The remainder of the paper is organized in the following way. Section 2 describes the new hybrid Rayleigh-Sommerfeld Fourier transform propagator for curved focal planes. Section 3 includes an analysis of the new propagator’s binomial approximation and presents limitations on its use. Section 4 compares the Rayleigh-Sommerfeld propagator to the new one in a scenario involving an imaging system with a small F# that has a curved focal plane, where F# is the ratio of the focal length of the system to the aperture diameter. Section 5 summarizes the findings of the research and draws conclusions from them.

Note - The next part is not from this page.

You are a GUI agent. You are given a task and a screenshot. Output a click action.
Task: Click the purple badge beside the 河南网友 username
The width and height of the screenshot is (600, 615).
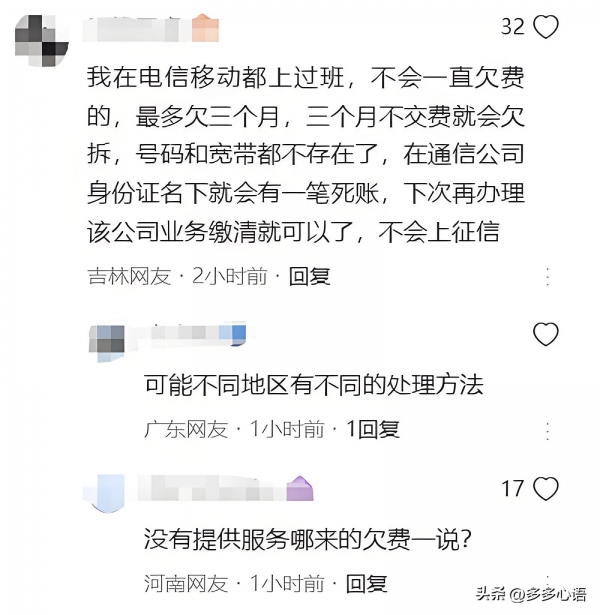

2 Fourier optics approximation of Rayleigh-Sommerfeld diffraction to a curved surface

The impulse response of an optical system can be modeled via the Rayleigh-Sommerfeld diffraction formula as long as the propagation distance between the source and the pupil plane is much greater than a wavelength [1].

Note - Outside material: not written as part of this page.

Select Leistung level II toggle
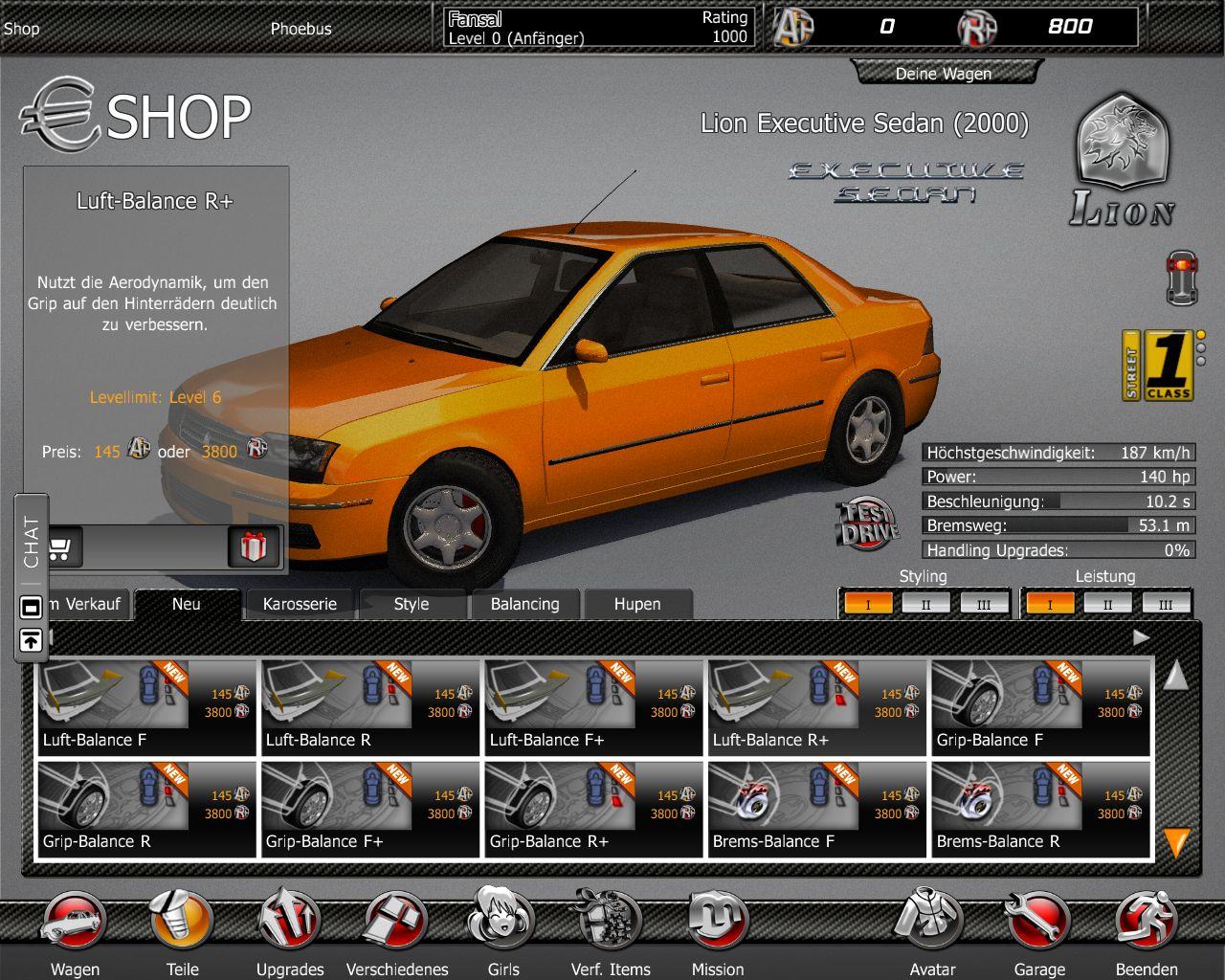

(1)$$U(x^{\prime},y^{\prime},z) = \frac{z}{{j\lambda }}\int\limits_x {\int\limits_y {U(x,y,0)\frac{{{e^{j2\pi R(x,y,x^{\prime},y^{\prime})/\lambda }}}}{{{R^2}(x,y,x^{\prime},y^{\prime})}}} } dxdy$$

The Rayleigh-Sommerfeld diffraction equation relates the source field, U (x,y,0), in the pupil to the receiver field U (x’,y’,z) in the focal plane. In Eq. (1), z is the distance between the pupil and receiver planes in the direction of propagation, while R is the distance between a specific point on the pupil, (x, y), and a specific point on the receiver plane, (x’,y’). The source is assumed to be monochromatic with wavelength λ and the aperture is assumed to be finite in size with a diameter of D meters.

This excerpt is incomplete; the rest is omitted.